Now your voice turned into a scream….

You started blaming the God, for this heartless World.
You bring in your mind your neighborhood, which was turned into a burn.
You carry the Tzouras****** in your one hand, the sadness in your eyes.
And you are wandering: To live or not to live?

CHORUS



Some notes about words:
*Arghile: Hookah, water pipe. Popular in Turkey especially that period.
**Baglamas: Small stringed musical instrument. Like the bouzouki, but quite smaller.
***Ayvalik: Turkish name of city in Ionia, Asia Minor. The older Greek name was Cydoneae. In the period the song is referring the city had big number of both Greeks and Turks.
****Rebetika: Greek music genre. Founded by the Greeks of Asia Minor, and its songs were usually reffering to honour, love and the difficulties of life.
*****Hasish: Smokable drug. The one was called Marijuana in America. In the 20s it was popular in Asia Minor, as it was produced there in big numbers.
******Tzouras: Another stringed musical instrument. Between the size of the baglamas and the bouzouki.
0 Replies
 
Raggedyaggie
 
  1  
Reply Mon 19 Jun, 2006 06:43 am
Good morning WA2K.

Some of today's B.D. celebs:

http://www.what-a-character.com/photos/982802389.jpghttp://www.thegoldenyears.org/ccoburn.jpg
http://www.alohacriticon.com/images/elcriticonfotos/pier7.jpghttp://www.thegoldenyears.org/marisa_pavan.jpg
http://www.movie-2-dvd.org/pic_da/3657.jpghttp://jamesbond007.net/advers/Jourdan2.jpg
0 Replies
 
Ellinas
 
  1  
Reply Mon 19 Jun, 2006 06:43 am
Well it looks a bit strange as I see in English, in Greek it has rhyme Smile . Reffering to the song I posted.
0 Replies
 
Letty
 
  1  
Reply Mon 19 Jun, 2006 08:12 am
Ellinas, What a wondrous piece, and the footnotes are so welcome. I know about a hookah from Alice in Wonderland and the caterpillar, and it seems to me that hasish was the base word for assassin. The names of the stringed instruments are so unusual. Marvelous, my friend. You are a welcome addition to WA2K radio.

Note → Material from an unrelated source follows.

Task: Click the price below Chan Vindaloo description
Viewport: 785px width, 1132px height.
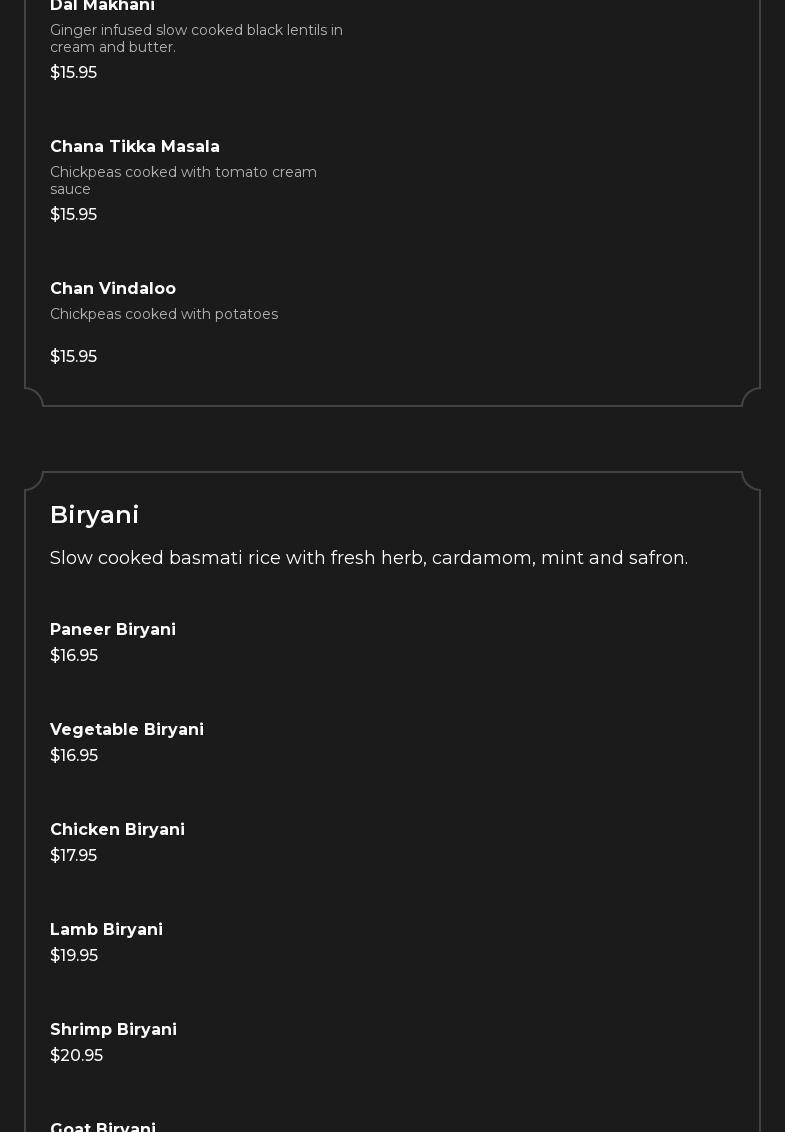Action: 73,357
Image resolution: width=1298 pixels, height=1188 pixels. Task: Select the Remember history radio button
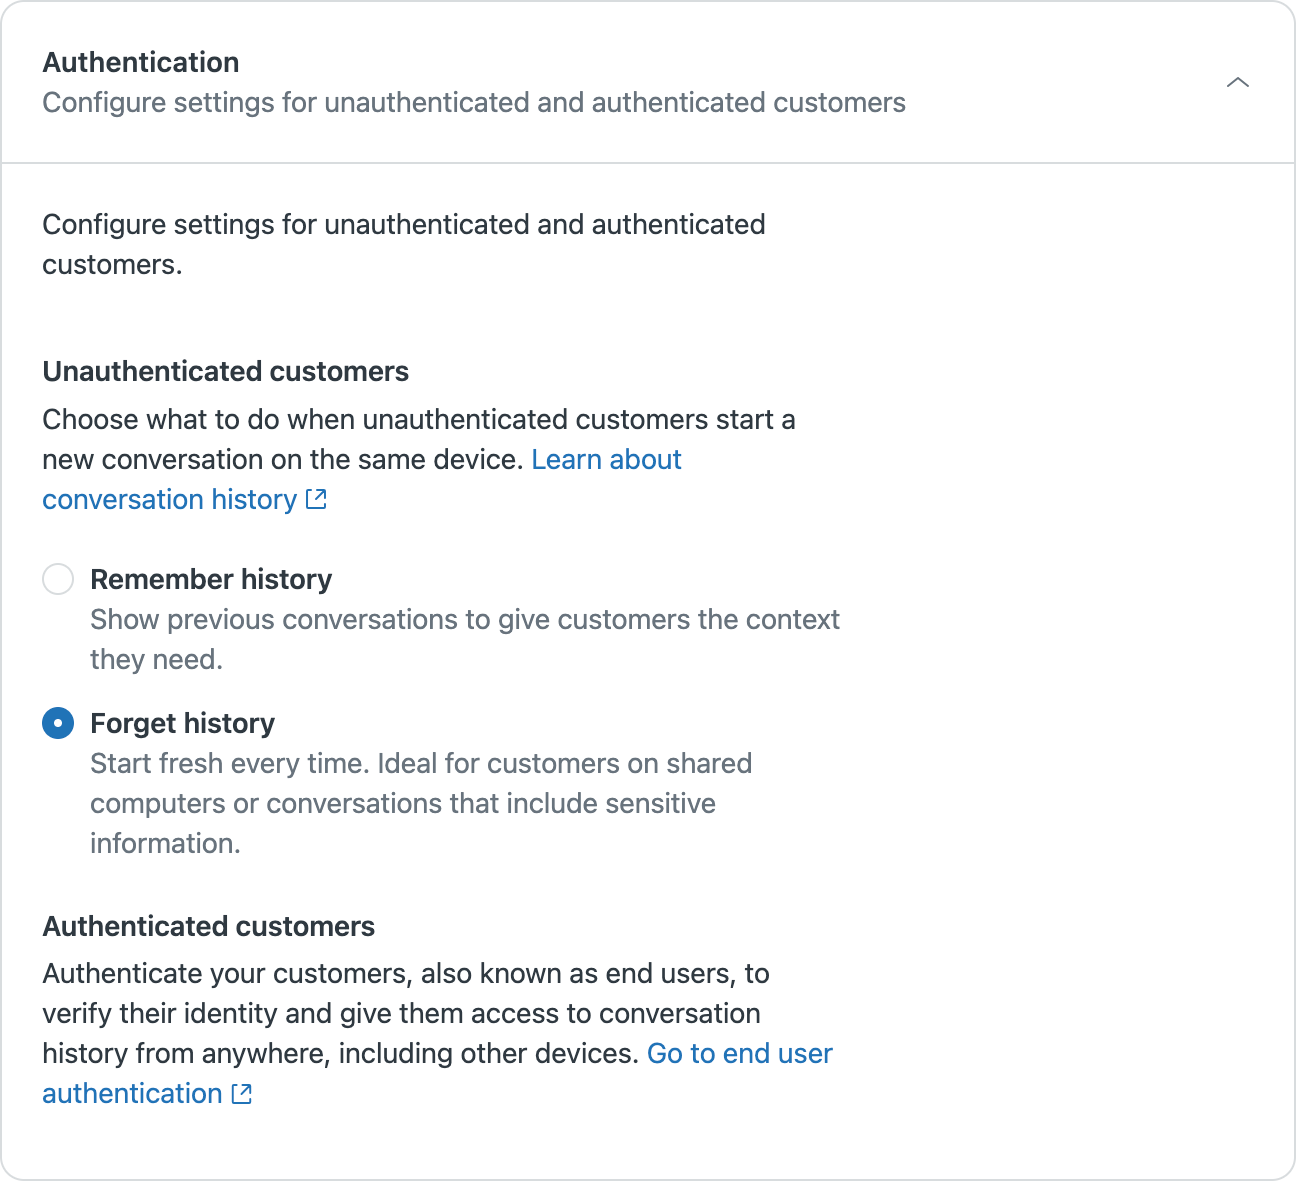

Well, Raggedy. Once again we have you to thank for the wonderful photos of the celebs. Ah, listeners. Before us we puruse the handsome face of Louis Jordan. There are two of them, I see. One an actor the other a musician. So, for the musical one:

Ain't That Just Like a Woman.

There was Adam, happy as a man could be
Till Eve got him messin' with that old apple tree

Ain't that just like a woman?
Ain't that just like a woman?
Ain't that just like a woman?
They'll do it every time

Lot took his wife down to the corner for a malted
She wouldn't mind her business, boy, did she get salted

Ain't that just like a woman?
Ain't that just like a woman?
Ain't that just like a woman?
They'll do it every time
Samson thought Delilah was on the square
Till one night she clipped him all his hair

Ain't that just like a woman?
Ain't that just like a woman?
Ain't that just like a woman?
They'll do it every time

From our history books we all learned
Nero fiddled while Rome was burned

Ain't that just like a woman?
Ain't that just like a woman?
Ain't that just like a woman?
They'll do it every time

Marie Antoinette met some hungry cats at the gate
They was crying for bread, she said, ";Let them eat cake";

Ain't that just like a woman?
Ain't that just like a woman?
Ain't that just like a woman?
They'll do it every time

You can buy a woman clothes
And give her money on the side
No matter what you do
She ain't never satisfied
Ain't that just like a woman?
Ain't that just like a woman?
Ain't that just like a woman?
They'll do it every time

Love it!
0 Replies
 
Letty
 
  1  
Reply Mon 19 Jun, 2006 08:45 am
Oh, yes. Letty needs to make a slight distinction between the two Louis men. The French one is Louis Jourdan(Louis Gendre). I never knew that. I do hope Francis is back with us soon.